**EXERCISE REQUIREMENTS**
An exact copy of the data is required; the images should not appear in it.

**SUPPLIED DATA**
____________
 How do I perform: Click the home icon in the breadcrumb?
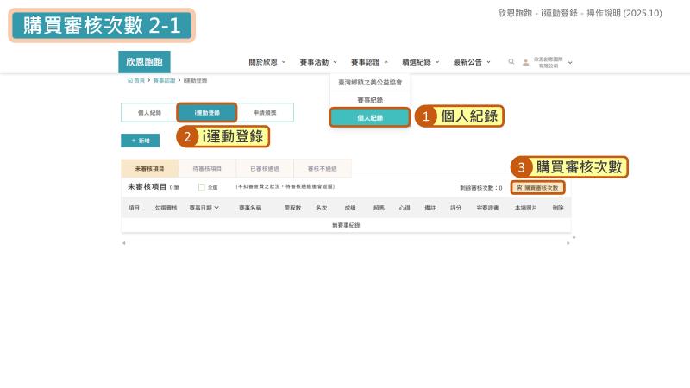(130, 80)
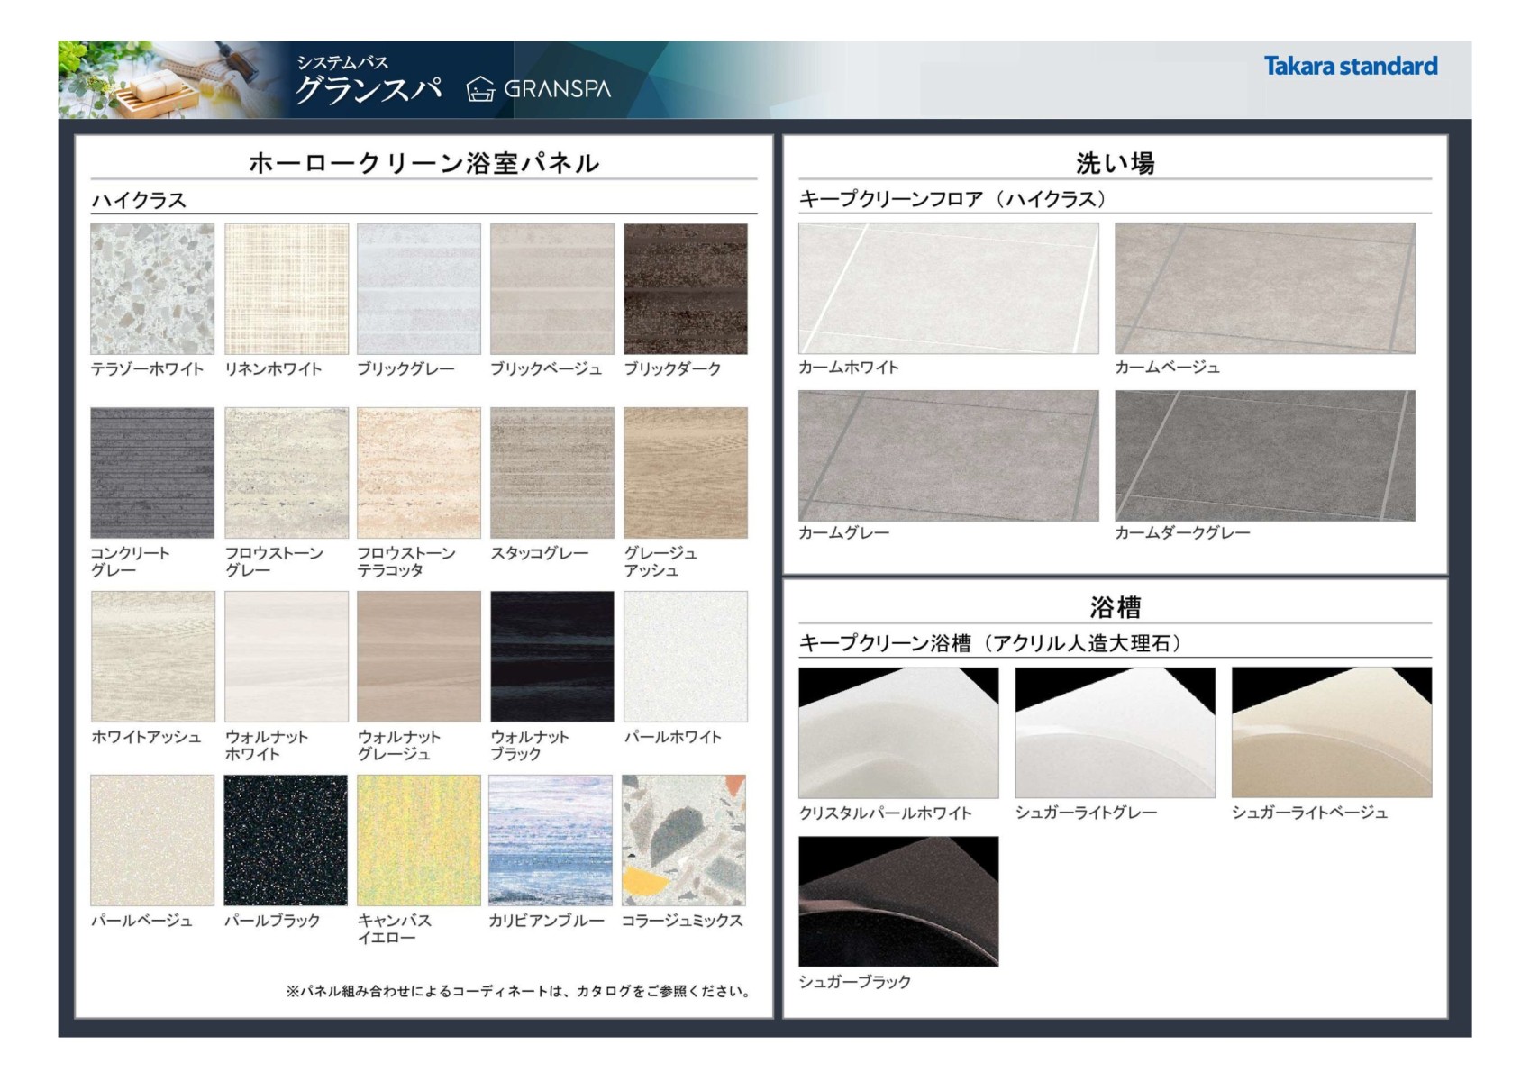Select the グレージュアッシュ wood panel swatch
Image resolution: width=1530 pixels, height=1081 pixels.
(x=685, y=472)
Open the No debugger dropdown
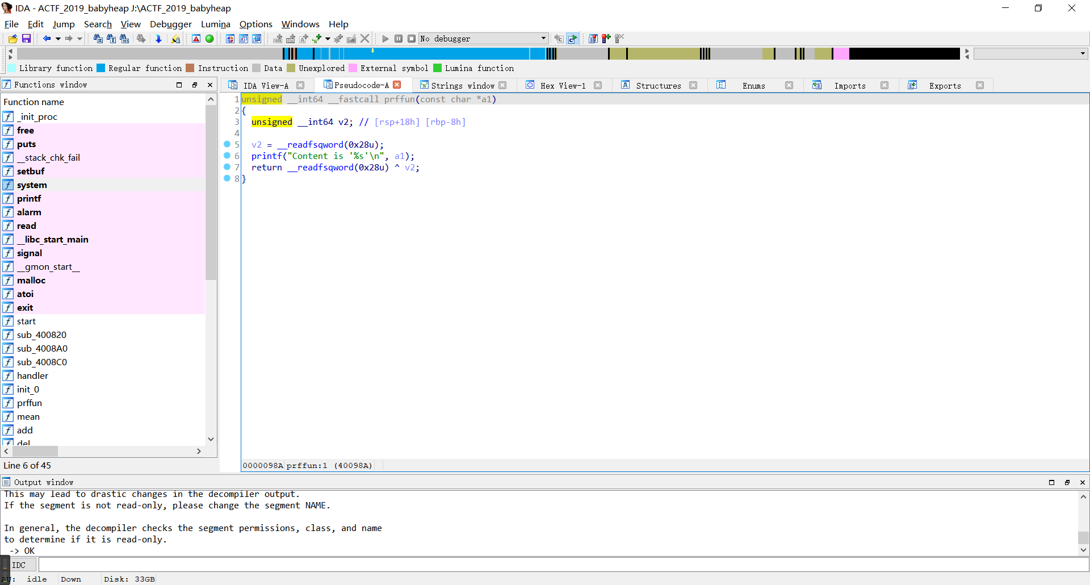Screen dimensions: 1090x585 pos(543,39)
____________
**OUTPUT FOR THIS TASK**
 How do I perform: Click the home icon in the breadcrumb?
(130, 80)
Select the グレージュアッシュ wood panel swatch
Image resolution: width=1530 pixels, height=1081 pixels.
(x=685, y=472)
Open the No debugger dropdown
Screen dimensions: 1090x585 pos(543,39)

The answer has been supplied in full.